*EXERCISE DESCRIPTION*:
Write out every record in full, keeping each character exactly as it is.

*GIVEN RECORDS*:

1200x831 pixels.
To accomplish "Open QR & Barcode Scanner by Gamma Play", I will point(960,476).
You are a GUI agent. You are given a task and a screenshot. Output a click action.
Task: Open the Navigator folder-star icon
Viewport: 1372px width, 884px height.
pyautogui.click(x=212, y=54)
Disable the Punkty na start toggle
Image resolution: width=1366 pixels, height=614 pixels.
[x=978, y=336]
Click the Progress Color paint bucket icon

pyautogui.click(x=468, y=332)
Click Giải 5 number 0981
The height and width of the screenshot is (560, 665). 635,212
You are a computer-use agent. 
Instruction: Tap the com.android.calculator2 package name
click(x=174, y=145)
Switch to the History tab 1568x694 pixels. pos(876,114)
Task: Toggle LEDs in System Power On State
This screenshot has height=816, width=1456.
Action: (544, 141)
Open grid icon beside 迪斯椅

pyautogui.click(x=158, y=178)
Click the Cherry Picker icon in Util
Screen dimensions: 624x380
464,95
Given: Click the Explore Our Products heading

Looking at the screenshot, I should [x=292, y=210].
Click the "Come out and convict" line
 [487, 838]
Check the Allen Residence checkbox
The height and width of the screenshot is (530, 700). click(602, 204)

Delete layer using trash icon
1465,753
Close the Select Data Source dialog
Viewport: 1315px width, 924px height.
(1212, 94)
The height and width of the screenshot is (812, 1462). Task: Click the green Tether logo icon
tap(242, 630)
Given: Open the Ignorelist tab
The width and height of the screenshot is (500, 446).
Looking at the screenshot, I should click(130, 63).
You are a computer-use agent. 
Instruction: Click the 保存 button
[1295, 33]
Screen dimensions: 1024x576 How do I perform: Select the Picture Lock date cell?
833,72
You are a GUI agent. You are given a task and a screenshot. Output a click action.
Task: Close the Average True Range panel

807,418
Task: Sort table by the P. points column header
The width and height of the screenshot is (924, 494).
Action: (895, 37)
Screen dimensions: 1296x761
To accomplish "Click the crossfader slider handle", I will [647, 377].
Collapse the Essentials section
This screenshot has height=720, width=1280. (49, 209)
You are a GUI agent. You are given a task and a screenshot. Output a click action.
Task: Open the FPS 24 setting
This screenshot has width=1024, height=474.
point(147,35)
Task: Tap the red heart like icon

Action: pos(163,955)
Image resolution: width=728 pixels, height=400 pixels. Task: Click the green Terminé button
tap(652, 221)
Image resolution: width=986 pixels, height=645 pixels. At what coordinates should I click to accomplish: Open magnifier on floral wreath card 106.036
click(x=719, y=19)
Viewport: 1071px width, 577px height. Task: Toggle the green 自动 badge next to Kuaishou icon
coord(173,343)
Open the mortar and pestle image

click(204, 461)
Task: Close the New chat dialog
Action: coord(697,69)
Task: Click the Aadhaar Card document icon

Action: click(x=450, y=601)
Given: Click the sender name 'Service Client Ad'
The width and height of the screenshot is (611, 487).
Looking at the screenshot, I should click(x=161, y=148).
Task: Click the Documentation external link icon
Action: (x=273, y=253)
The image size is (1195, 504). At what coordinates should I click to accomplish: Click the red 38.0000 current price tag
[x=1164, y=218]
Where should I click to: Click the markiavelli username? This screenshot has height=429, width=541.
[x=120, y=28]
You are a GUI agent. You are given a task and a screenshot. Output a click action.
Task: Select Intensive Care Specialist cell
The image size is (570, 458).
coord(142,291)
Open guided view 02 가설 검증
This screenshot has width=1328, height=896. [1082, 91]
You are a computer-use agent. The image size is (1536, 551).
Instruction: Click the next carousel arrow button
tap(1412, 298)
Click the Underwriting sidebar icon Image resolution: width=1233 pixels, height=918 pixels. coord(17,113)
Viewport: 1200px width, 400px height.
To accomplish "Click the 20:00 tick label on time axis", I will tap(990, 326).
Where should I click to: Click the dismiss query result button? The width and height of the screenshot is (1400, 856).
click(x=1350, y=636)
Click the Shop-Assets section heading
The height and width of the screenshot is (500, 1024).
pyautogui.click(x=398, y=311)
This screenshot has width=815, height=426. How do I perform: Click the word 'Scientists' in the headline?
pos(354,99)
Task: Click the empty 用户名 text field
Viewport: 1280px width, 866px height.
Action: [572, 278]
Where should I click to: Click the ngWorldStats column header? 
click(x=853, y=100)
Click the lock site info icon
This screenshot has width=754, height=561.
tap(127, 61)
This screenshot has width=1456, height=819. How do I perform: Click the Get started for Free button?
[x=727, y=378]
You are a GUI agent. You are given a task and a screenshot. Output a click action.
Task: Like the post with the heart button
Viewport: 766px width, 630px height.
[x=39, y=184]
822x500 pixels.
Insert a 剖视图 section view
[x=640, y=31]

*SOLUTION FOR THIS EXERCISE*:
1200x831 pixels.
To accomplish "Open QR & Barcode Scanner by Gamma Play", I will point(960,476).
You are a GUI agent. You are given a task and a screenshot. Output a click action.
Task: Open the Navigator folder-star icon
Viewport: 1372px width, 884px height.
pyautogui.click(x=212, y=54)
Disable the Punkty na start toggle
Image resolution: width=1366 pixels, height=614 pixels.
[x=978, y=336]
Click the Progress Color paint bucket icon

pyautogui.click(x=468, y=332)
Click Giải 5 number 0981
The height and width of the screenshot is (560, 665). 635,212
You are a computer-use agent. 
Instruction: Tap the com.android.calculator2 package name
click(x=174, y=145)
Switch to the History tab 1568x694 pixels. pos(876,114)
Task: Toggle LEDs in System Power On State
This screenshot has height=816, width=1456.
Action: (544, 141)
Open grid icon beside 迪斯椅

pyautogui.click(x=158, y=178)
Click the Cherry Picker icon in Util
Screen dimensions: 624x380
464,95
Given: Click the Explore Our Products heading

Looking at the screenshot, I should [x=292, y=210].
Click the "Come out and convict" line
 [487, 838]
Check the Allen Residence checkbox
The height and width of the screenshot is (530, 700). click(602, 204)

Delete layer using trash icon
1465,753
Close the Select Data Source dialog
Viewport: 1315px width, 924px height.
(1212, 94)
The height and width of the screenshot is (812, 1462). Task: Click the green Tether logo icon
tap(242, 630)
Given: Open the Ignorelist tab
The width and height of the screenshot is (500, 446).
Looking at the screenshot, I should click(130, 63).
You are a computer-use agent. 
Instruction: Click the 保存 button
[1295, 33]
Screen dimensions: 1024x576 How do I perform: Select the Picture Lock date cell?
833,72
You are a GUI agent. You are given a task and a screenshot. Output a click action.
Task: Close the Average True Range panel

807,418
Task: Sort table by the P. points column header
The width and height of the screenshot is (924, 494).
Action: (895, 37)
Screen dimensions: 1296x761
To accomplish "Click the crossfader slider handle", I will [647, 377].
Collapse the Essentials section
This screenshot has height=720, width=1280. (49, 209)
You are a GUI agent. You are given a task and a screenshot. Output a click action.
Task: Open the FPS 24 setting
This screenshot has width=1024, height=474.
point(147,35)
Task: Tap the red heart like icon

Action: pos(163,955)
Image resolution: width=728 pixels, height=400 pixels. Task: Click the green Terminé button
tap(652, 221)
Image resolution: width=986 pixels, height=645 pixels. At what coordinates should I click to accomplish: Open magnifier on floral wreath card 106.036
click(x=719, y=19)
Viewport: 1071px width, 577px height. Task: Toggle the green 自动 badge next to Kuaishou icon
coord(173,343)
Open the mortar and pestle image

click(204, 461)
Task: Close the New chat dialog
Action: coord(697,69)
Task: Click the Aadhaar Card document icon

Action: click(x=450, y=601)
Given: Click the sender name 'Service Client Ad'
The width and height of the screenshot is (611, 487).
Looking at the screenshot, I should click(x=161, y=148).
Task: Click the Documentation external link icon
Action: (x=273, y=253)
The image size is (1195, 504). At what coordinates should I click to accomplish: Click the red 38.0000 current price tag
[x=1164, y=218]
Where should I click to: Click the markiavelli username? This screenshot has height=429, width=541.
[x=120, y=28]
You are a GUI agent. You are given a task and a screenshot. Output a click action.
Task: Select Intensive Care Specialist cell
The image size is (570, 458).
coord(142,291)
Open guided view 02 가설 검증
This screenshot has width=1328, height=896. [1082, 91]
You are a computer-use agent. The image size is (1536, 551).
Instruction: Click the next carousel arrow button
tap(1412, 298)
Click the Underwriting sidebar icon Image resolution: width=1233 pixels, height=918 pixels. coord(17,113)
Viewport: 1200px width, 400px height.
To accomplish "Click the 20:00 tick label on time axis", I will tap(990, 326).
Where should I click to: Click the dismiss query result button? The width and height of the screenshot is (1400, 856).
click(x=1350, y=636)
Click the Shop-Assets section heading
The height and width of the screenshot is (500, 1024).
pyautogui.click(x=398, y=311)
This screenshot has width=815, height=426. How do I perform: Click the word 'Scientists' in the headline?
pos(354,99)
Task: Click the empty 用户名 text field
Viewport: 1280px width, 866px height.
Action: [572, 278]
Where should I click to: Click the ngWorldStats column header? 
click(x=853, y=100)
Click the lock site info icon
This screenshot has width=754, height=561.
tap(127, 61)
This screenshot has width=1456, height=819. How do I perform: Click the Get started for Free button?
[x=727, y=378]
You are a GUI agent. You are given a task and a screenshot. Output a click action.
Task: Like the post with the heart button
Viewport: 766px width, 630px height.
[x=39, y=184]
822x500 pixels.
Insert a 剖视图 section view
[x=640, y=31]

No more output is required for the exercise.